Ekumen-OS / beluga

A general implementation of Monte Carlo Localization (MCL) algorithms written in C++17, and a ROS package that can be used in ROS 1 and ROS 2.
https://ekumen-os.github.io/beluga/
Apache License 2.0
174 stars 13 forks source link

Select public datasets to benchmark Beluga #166

Closed nahueespinosa closed 6 months ago

nahueespinosa commented 1 year ago

Description

As part of #163, we need to define which input datasets to use for benchmarking. We should aim for selecting a subset of the available datasets that represent different localization conditions. The nature of those conditions remains to be defined, but in principle:

Regarding sensor configuration, we currently support 2D LIDAR + odometry.

The common format will most likely need to be a ROS 2 bag, so some preprocessing scripts will be needed.

Definition of done

Additional considerations

We have collected public datasets in the past (although the pre-processing was done with ROS 1 in mind), see https://github.com/ekumenlabs/RnD/issues/5.

We should also check out new collections, for example: https://github.com/mint-lab/awesome-robotics-datasets.

nahueespinosa commented 1 year ago

Public datasets rarely come with a map, so we will need to create it from the data. LAMBKIN is already capable of running SLAM with the following datasets:

hidmic commented 1 year ago

@nahueespinosa @serraramiro1 FYI rosbags-convert can be used to migrate datasets from ROS 1 bag format to ROS 2 bag format.

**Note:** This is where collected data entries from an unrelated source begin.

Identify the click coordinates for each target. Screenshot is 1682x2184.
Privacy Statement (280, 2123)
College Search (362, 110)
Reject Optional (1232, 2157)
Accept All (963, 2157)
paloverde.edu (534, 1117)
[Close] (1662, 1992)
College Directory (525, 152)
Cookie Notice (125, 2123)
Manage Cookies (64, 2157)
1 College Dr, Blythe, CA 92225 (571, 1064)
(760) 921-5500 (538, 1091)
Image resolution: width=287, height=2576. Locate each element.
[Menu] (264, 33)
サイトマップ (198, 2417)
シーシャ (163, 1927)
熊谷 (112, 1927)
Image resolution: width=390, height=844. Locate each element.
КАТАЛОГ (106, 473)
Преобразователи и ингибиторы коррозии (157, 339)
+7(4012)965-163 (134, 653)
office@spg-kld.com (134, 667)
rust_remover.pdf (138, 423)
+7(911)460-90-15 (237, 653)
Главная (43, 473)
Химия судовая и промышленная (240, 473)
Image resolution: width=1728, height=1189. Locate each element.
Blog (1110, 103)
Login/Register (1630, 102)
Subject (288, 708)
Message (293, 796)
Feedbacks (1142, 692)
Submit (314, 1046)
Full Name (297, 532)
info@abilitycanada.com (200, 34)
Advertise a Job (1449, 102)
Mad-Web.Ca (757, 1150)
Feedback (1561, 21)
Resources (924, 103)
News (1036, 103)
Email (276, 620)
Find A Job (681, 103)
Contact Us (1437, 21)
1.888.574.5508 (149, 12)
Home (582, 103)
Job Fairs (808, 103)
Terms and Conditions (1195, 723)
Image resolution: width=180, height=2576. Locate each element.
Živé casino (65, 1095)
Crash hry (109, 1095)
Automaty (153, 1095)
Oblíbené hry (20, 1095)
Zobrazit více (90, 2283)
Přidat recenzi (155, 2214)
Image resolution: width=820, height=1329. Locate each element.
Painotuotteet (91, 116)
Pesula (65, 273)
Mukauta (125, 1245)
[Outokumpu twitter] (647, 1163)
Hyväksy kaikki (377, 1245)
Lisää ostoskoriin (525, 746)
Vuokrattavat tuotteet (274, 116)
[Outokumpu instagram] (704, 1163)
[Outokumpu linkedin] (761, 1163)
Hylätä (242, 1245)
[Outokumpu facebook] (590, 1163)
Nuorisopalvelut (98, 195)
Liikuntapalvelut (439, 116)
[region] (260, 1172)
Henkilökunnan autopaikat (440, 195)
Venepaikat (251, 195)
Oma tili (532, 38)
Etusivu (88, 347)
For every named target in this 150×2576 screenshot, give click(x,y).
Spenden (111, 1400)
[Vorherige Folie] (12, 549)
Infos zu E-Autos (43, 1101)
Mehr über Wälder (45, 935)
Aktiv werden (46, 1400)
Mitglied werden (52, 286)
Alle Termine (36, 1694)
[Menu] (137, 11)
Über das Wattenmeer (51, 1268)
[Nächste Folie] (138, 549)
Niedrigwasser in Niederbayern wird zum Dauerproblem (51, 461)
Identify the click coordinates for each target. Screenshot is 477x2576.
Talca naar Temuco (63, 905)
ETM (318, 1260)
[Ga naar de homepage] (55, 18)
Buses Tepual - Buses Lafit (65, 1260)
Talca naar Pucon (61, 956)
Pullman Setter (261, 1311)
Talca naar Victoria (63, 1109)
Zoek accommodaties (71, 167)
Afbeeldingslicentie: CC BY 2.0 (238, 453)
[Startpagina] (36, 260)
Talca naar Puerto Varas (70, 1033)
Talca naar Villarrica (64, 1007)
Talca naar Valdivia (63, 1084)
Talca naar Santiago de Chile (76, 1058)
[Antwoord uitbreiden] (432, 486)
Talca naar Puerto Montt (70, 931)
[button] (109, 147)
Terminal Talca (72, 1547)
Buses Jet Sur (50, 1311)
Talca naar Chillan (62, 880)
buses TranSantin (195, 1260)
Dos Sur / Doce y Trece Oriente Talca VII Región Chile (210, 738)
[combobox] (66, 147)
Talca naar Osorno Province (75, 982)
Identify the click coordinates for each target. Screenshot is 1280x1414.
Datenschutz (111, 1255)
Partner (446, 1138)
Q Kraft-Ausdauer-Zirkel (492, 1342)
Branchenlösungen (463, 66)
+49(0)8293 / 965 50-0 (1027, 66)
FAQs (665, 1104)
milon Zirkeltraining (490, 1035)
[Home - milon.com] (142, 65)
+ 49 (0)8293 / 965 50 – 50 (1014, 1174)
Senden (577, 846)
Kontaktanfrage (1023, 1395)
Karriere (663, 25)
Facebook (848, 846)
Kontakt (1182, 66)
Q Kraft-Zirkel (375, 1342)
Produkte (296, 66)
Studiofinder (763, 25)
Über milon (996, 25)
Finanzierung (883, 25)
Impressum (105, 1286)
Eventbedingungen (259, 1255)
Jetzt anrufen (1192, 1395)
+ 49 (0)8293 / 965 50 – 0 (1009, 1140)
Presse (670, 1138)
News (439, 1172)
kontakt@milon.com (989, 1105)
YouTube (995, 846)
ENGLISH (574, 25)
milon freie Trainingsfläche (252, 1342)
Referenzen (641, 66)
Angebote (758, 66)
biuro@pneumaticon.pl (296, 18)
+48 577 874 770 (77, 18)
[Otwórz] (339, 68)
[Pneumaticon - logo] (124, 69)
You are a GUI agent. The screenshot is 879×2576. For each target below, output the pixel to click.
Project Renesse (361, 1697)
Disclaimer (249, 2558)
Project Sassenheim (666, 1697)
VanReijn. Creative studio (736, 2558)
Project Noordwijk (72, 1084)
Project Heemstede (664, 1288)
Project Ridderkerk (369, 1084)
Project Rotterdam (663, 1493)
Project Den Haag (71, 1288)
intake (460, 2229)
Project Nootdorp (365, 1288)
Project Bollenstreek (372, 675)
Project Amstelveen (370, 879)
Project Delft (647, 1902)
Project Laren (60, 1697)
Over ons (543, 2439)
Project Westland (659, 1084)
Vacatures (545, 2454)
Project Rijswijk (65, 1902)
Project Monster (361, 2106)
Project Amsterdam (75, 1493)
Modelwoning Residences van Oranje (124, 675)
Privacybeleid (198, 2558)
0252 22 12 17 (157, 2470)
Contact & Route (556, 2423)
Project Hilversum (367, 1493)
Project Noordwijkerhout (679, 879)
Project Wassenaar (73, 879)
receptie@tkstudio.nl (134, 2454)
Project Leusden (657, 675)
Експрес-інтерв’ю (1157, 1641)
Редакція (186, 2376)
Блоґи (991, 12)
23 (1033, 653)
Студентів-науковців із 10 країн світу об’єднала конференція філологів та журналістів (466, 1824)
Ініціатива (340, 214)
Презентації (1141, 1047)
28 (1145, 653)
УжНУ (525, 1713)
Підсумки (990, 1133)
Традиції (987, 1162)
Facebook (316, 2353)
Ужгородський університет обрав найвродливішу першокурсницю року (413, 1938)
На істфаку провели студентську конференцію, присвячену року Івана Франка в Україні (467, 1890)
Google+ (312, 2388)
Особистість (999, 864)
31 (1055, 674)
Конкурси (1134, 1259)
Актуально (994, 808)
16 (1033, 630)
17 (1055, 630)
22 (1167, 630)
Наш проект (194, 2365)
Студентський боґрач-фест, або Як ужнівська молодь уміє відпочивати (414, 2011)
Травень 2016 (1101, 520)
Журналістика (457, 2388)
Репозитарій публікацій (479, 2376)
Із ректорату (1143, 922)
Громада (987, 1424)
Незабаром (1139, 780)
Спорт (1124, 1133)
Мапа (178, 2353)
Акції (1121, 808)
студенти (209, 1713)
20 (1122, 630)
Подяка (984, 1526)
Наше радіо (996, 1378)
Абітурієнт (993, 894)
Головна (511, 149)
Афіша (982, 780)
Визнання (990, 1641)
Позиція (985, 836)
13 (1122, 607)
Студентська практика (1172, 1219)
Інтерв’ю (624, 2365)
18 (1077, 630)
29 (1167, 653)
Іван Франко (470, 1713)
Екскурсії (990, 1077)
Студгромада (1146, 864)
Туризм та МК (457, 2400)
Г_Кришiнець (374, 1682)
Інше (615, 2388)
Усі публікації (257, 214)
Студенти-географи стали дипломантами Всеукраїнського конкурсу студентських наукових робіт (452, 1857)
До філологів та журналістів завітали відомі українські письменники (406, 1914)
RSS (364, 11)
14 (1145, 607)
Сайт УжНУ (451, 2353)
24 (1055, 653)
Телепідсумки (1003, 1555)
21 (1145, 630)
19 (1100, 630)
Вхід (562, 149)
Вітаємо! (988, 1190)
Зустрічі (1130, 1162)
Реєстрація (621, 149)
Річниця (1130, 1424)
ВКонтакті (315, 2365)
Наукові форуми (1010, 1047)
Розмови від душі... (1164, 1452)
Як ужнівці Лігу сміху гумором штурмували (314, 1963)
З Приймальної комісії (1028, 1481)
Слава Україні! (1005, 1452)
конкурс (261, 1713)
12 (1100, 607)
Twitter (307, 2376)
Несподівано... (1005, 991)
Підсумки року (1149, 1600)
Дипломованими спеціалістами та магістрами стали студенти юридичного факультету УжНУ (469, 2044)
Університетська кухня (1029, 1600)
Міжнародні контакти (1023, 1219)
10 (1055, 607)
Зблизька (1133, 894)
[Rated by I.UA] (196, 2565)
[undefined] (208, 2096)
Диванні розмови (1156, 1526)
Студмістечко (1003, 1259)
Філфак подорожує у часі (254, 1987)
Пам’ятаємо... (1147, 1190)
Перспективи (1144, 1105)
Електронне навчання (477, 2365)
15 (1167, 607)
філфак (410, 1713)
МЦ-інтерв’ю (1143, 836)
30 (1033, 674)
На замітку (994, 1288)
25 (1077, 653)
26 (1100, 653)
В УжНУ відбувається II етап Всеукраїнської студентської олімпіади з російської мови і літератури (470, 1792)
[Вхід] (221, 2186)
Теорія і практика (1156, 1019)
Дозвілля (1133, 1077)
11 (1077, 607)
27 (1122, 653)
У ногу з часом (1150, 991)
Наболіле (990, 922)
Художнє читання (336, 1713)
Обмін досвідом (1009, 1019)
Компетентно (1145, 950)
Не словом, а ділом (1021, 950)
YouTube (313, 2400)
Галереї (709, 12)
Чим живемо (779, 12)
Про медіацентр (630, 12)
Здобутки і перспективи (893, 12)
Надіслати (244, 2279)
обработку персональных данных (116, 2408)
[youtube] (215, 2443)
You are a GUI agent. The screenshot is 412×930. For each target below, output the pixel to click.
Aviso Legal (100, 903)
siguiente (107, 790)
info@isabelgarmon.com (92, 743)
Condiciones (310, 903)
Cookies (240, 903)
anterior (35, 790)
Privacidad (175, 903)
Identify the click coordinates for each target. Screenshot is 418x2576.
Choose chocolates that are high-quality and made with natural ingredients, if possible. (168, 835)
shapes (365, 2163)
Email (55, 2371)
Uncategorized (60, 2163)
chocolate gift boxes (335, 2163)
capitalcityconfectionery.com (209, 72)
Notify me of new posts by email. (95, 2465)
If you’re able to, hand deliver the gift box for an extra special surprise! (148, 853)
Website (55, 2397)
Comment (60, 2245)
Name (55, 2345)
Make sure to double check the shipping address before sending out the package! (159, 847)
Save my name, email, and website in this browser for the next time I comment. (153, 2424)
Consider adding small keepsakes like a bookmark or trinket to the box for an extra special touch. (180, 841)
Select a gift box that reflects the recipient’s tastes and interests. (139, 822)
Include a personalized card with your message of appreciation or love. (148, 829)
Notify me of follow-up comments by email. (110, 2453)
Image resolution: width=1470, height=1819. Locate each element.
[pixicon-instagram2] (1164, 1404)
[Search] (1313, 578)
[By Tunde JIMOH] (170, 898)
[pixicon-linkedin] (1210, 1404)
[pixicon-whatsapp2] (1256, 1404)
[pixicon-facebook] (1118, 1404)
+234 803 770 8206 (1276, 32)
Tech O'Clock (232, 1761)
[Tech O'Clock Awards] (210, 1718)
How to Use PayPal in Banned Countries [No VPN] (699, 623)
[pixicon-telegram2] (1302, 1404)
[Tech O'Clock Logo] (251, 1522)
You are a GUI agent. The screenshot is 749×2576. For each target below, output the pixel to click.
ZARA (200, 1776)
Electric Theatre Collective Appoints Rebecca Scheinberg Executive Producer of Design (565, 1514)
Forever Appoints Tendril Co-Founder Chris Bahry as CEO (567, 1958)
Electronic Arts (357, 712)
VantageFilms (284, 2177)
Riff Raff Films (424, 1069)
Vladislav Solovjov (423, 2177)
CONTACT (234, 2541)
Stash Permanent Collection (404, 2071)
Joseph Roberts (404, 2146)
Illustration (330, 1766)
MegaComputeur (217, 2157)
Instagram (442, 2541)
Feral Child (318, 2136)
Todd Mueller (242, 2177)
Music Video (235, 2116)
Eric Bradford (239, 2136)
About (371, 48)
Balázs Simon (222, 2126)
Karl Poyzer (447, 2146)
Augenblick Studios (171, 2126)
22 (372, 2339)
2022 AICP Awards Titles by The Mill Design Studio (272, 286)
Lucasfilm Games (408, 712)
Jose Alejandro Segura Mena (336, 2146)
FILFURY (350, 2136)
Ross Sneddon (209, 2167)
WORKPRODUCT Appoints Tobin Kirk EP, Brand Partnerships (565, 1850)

serraramiro1 commented 1 year ago

Yes! I've tried it, and aside from having issues with latched topics, for instance /tf_static, it works really well.

I had the same output with this python package https://gitlab.com/ternaris/rosbags which is way easier to install as it doesn't require ROS.

serraramiro1 commented 1 year ago

I've decided to start with the magazino datasets. Reason being:

They're short, and manageable from a provisioning POV.

git-lfs has a strong limit at 5GB https://docs.github.com/en/enterprise-server@3.5/repositories/working-with-files/managing-large-files/about-git-large-file-storage#about-git-large-file-storage , so I'll go with those and then carefully upload some others.

hidmic commented 6 months ago

I think we can call this done, as generic as the description is.